Hans Tröger (29 August 1896 – 21 January 1982) was a German general in the Wehrmacht during World War II who commanded several panzer divisions. He was a recipient of the Knight's Cross of the Iron Cross, awarded by Nazi Germany to recognise successful military leadership.

==Biography==
Born in 1896, Tröger entered the army of Imperial Germany in 1915 as a Fahnenjunker (officer cadet) and served as an engineer. After World War I, he remained in the military, serving in the Reichsheer. From 1935 he was in the Wehrmacht and was posted to the Office of Mobile Troops at the Oberkommando der Wehrmacht (Armed Forces High Command), commonly known as OKW, for two years from 1938. Following the outbreak of World War II, he commanded of the 64th Motorcycle Battalion and then the 103rd Rifle Regiment. On 30 November 1942, he was appointed commander of the 27th Panzer Division, which at the time engaged in fighting as it retreated from the Donets. In early 1943 he left the Eastern Front to take up an appointment as commander of the School for Panzer Troops, based in Germany.

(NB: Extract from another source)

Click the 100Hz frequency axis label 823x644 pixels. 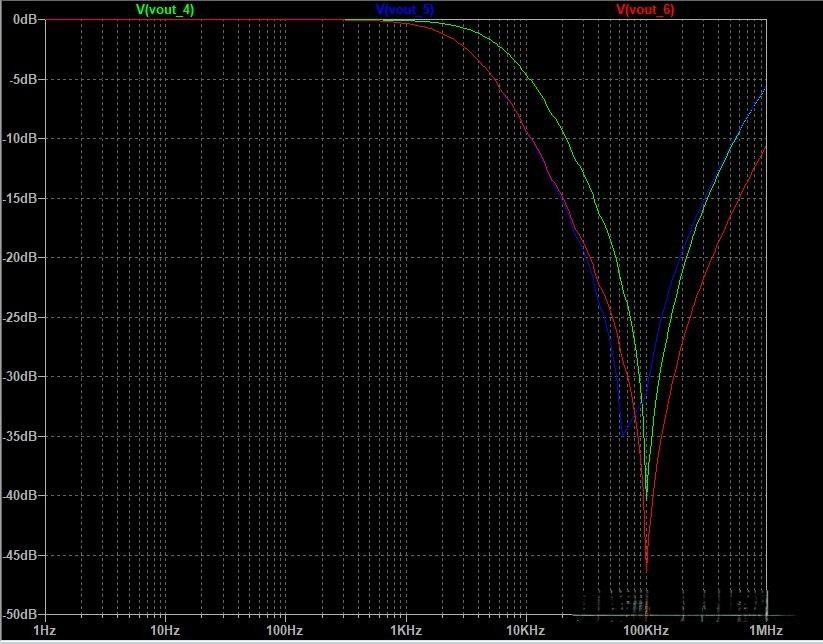tap(284, 631)
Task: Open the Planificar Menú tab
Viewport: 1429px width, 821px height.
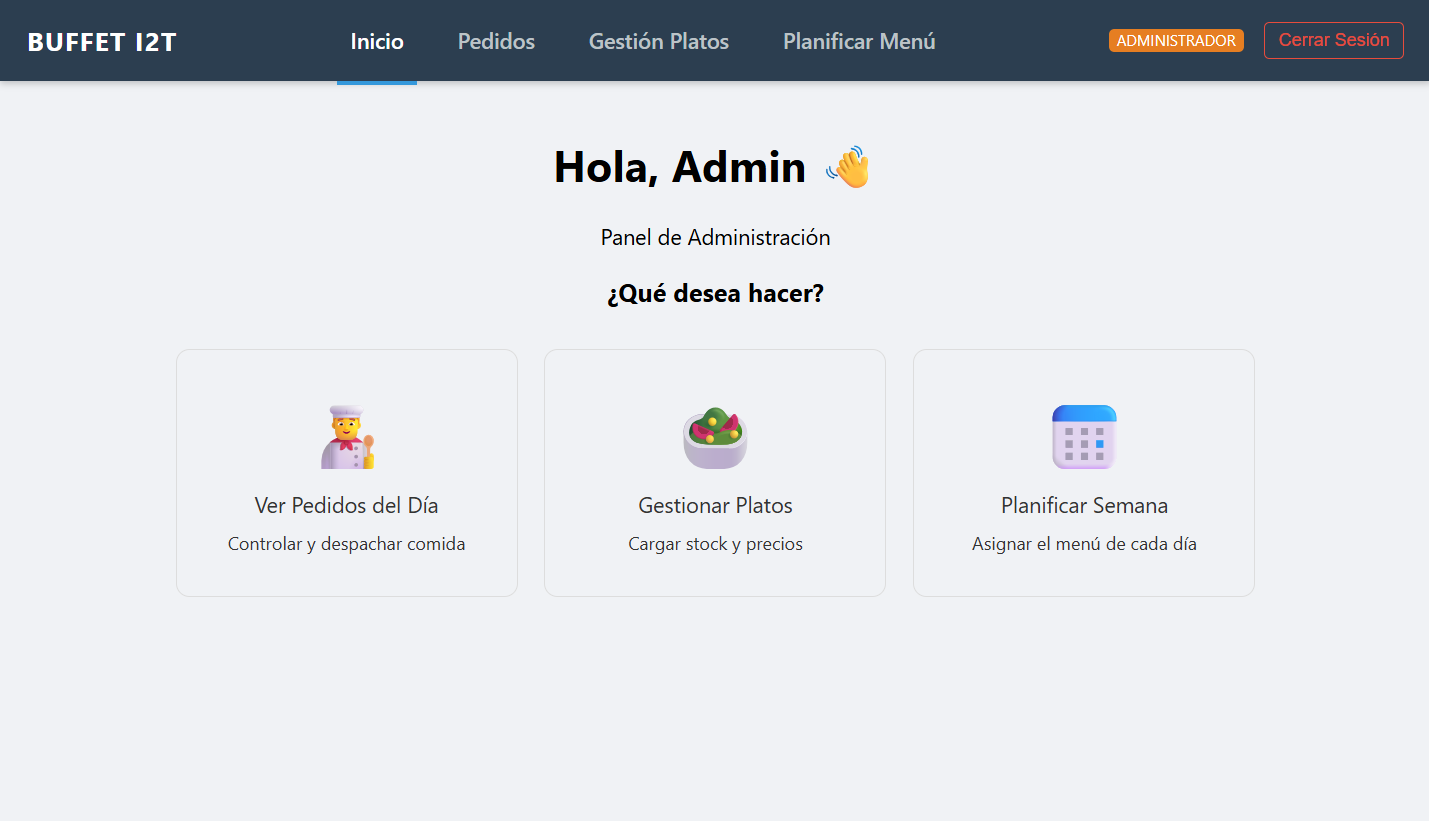Action: click(x=859, y=42)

He returned to divisional command when posted to the 25th Panzer Division on 20 November 1943. His new command was fighting on the Eastern Front around Kiev, in which it suffered heavy losses and further, significant, casualties were incurred in the retreat across Ukraine. In April 1944, it was transferred to Denmark for a refit and Tröger, promoted to generalleutnant earlier that month, took over command of the 13th Panzer Division. In September, the division took part in the fighting around Kishinev but found itself cut off. It had to break out and while some personnel made it to the German lines, Tröger led one element into Bulgaria and was captured by Bulgarian troops. After a period of internment, he was later handed over to the Soviet Union. He remained a prisoner of war until 1955.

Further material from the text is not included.